Uh-Huh Smoke some dope Louie! :B Just kiddin'  Dang, start carrying that digital camera with ya!!!!! That would have been a cool pick. No, wait, I,m not bitin, Thats the wrong kind of cat---- King!  Hehehehe!Raider


----------



## catking (Apr 5, 2004)

I thought the " smoke some more reefer " crowd would chime in......  .. I'm hoping the girls in front of me will report it also. But I know better. If it was my daughter of 22 , she would shrug ger shoulders and move on also.....  ............Seeing this animal was a sight to see for sure Dude........  ....CK


----------



## Buzzman (May 1, 2004)

If you do a "google" there are documented cases of mountain lions moving west. I know that they have been documented (a dead one found) in south central Illinois.


----------



## Fastlane (Apr 11, 2004)

Dang Rick, that is only a few miles from my house. I live on 380 just N of 73!!!!! I know our dogs go nuts at night sometimes for no apparent reason.


----------



## mrfishohio (Apr 5, 2004)

Great...no wonder you are known as the *Catking !!*


----------



## Rooster (Apr 8, 2004)

Yea Right! Like we are supposed to believe that story!

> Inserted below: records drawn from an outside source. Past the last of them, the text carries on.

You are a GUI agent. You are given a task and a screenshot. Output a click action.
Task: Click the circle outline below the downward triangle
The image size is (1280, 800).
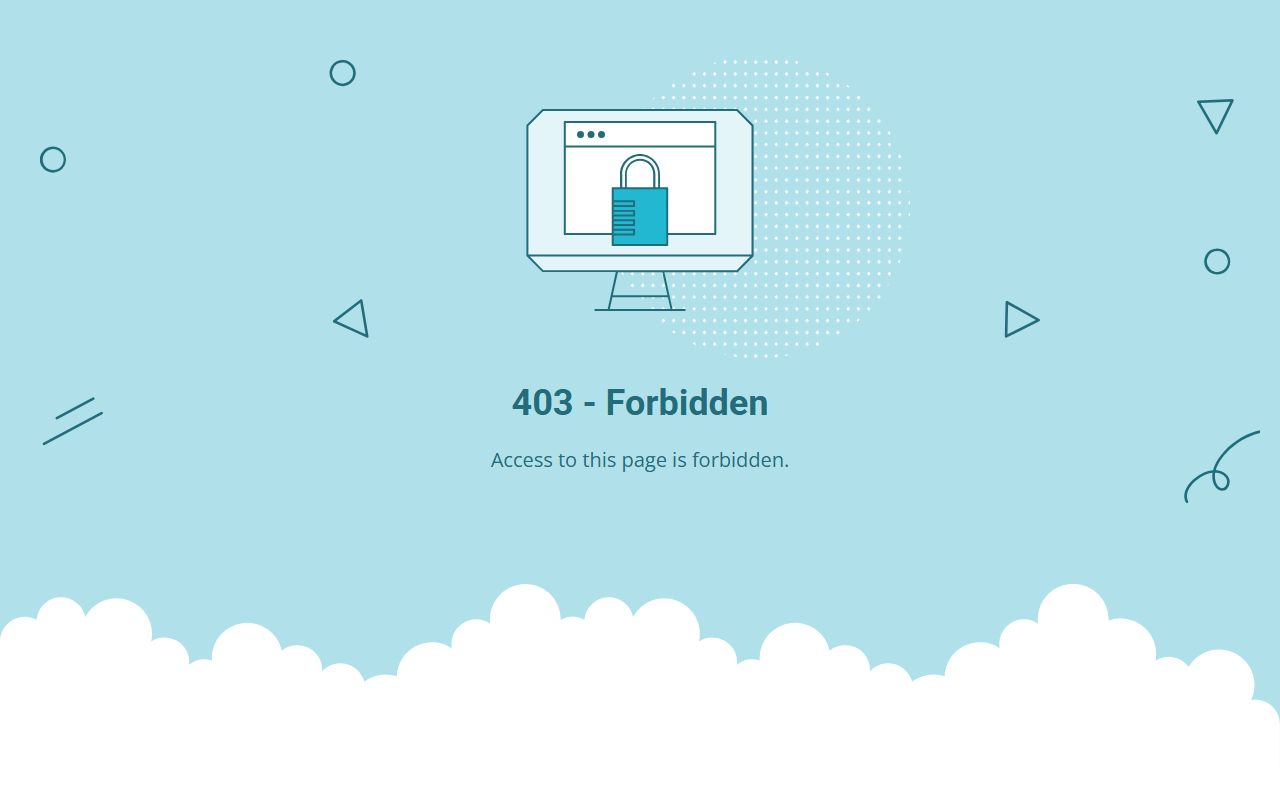pos(1217,262)
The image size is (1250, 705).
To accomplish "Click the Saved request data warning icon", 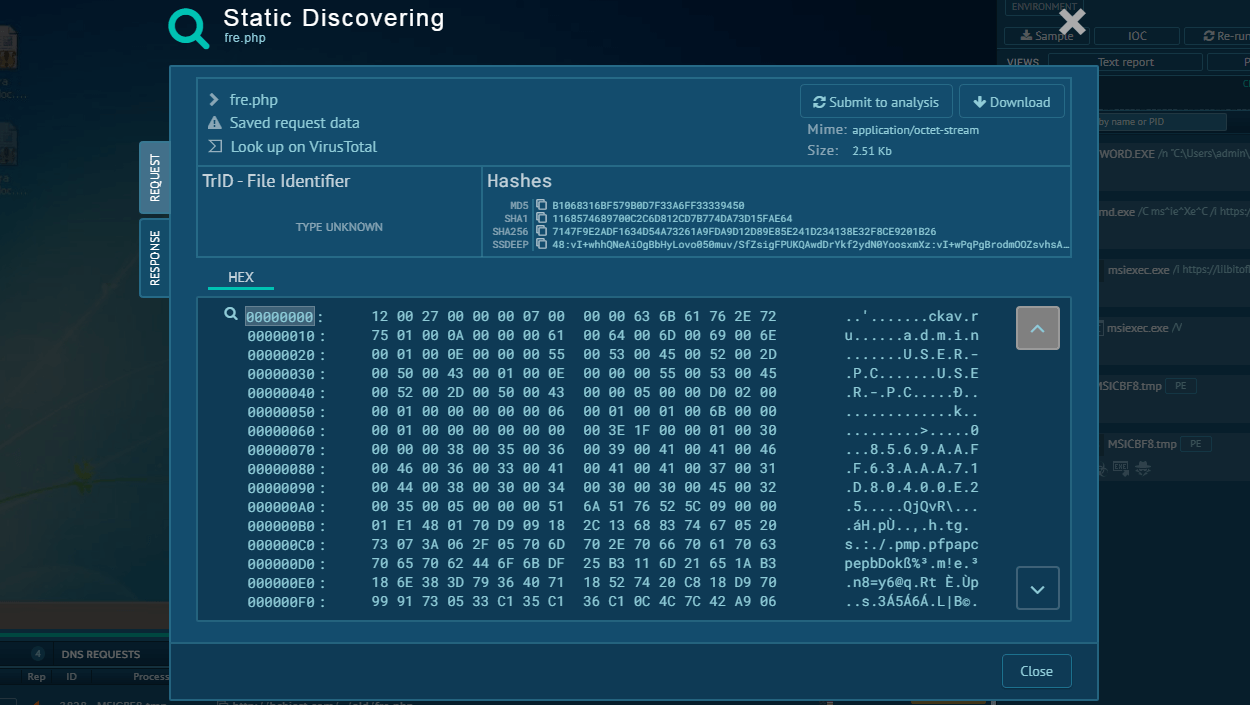I will tap(214, 123).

The Mountain Lion sighting sounds pretty cool, but there is NO way anyone is going to believe that you were returning from WORK!


----------



## catking (Apr 5, 2004)

Oh , that's funny ROOSTER.........  .........  ......Hey Tom- You live north of 73 now on 380 hey ? I'm doing a house off 380 on e.krepps road,just inside the Xenia township line...... I was heading home early due to a mix up on the job............I'm still kinda in a disbelief state, so I could imagine how some view this .........  ........By the way, I believe this cat was being chased by bigfoot.........JEEZE US !!!!!!!! I had to say it....  ... There was a reported sighting of a " lion " in close by Blanchester ( by the way of a crow ) a few years ago. People believed it was somebodys pet........but noboy reported a pet lion missing..Maybe in fact it was a mountain lion ....Who knows....... THE CATKING !!!


----------



## Fishman (Apr 5, 2004)

Wow, since I think King is someone credible I'm going to believe this story.

Simply amazing!


----------



## Walter Adkins (May 20, 2004)

I am having a hard time blieving this one. The Catking taking his eyes off of a load of young girls.  
Well maybe it is true it would take somthing big to get his eyes off of the girls.


----------



## atrkyhntr (May 31, 2004)

> NO way anyone is going to believe that you were returning from WORK





> I am having a hard time blieving this one. The Catking taking his eyes off of a load of young girls.










........


----------



## Fastlane (Apr 11, 2004)

Well, you pass my house then. If you remember the firehouse on the left heading toward Krebbs back up 5 drives and that's me! We have a sign out at the end of the drive that says AKC Golden Retrievers but it will be down tomorrow as I think we just finally sold our last pup. What are you doing to the house on Krebbs?


----------



## catking (Apr 5, 2004)

I know where the firehouse is....  .I'm doing a screened porch and a couple front porches on a new house.....I'll be there Sunday & Tuesday ........ small world........  ........THE CATKING !!!


----------



## catking (Apr 5, 2004)

As for the rest of ya.You are all funny.and not funny HA HA .........  .......THE CATKING !!!


----------



## mrfishohio (Apr 5, 2004)

I got your funny ........ Funny you didn't mark the spot and then make plaster casts of the footprints of Bigfoots footprints !! 
No, really. If you ever see it again, be sure to mark the spot on the road & then maybe even cover the tracks with a bucket or some wood to protect it, then go back to the spot you marked on the road & let the DNR or someone make plaster tracks, that will prove it quick enough as to what it was.


----------



## DavidWS10 (Apr 5, 2004)

Rick, I believe you are telling the truth. My brother-in-law lives in Williamstown , Ky, and he has told me that they have Cougars (which look a lot like mountain lions) down there. Also, 2 weeks ago, on my way to work in Florence, I saw what looked to me to be about a 300# black bear about 40-50 yards off of Weaver Road. I believe the bear I saw is the same bear that lady hit with her car back last year.


----------



## Fishman (Apr 5, 2004)

As Mr. FishOhio just said you should go back and plaster the spot or at leats photograph it.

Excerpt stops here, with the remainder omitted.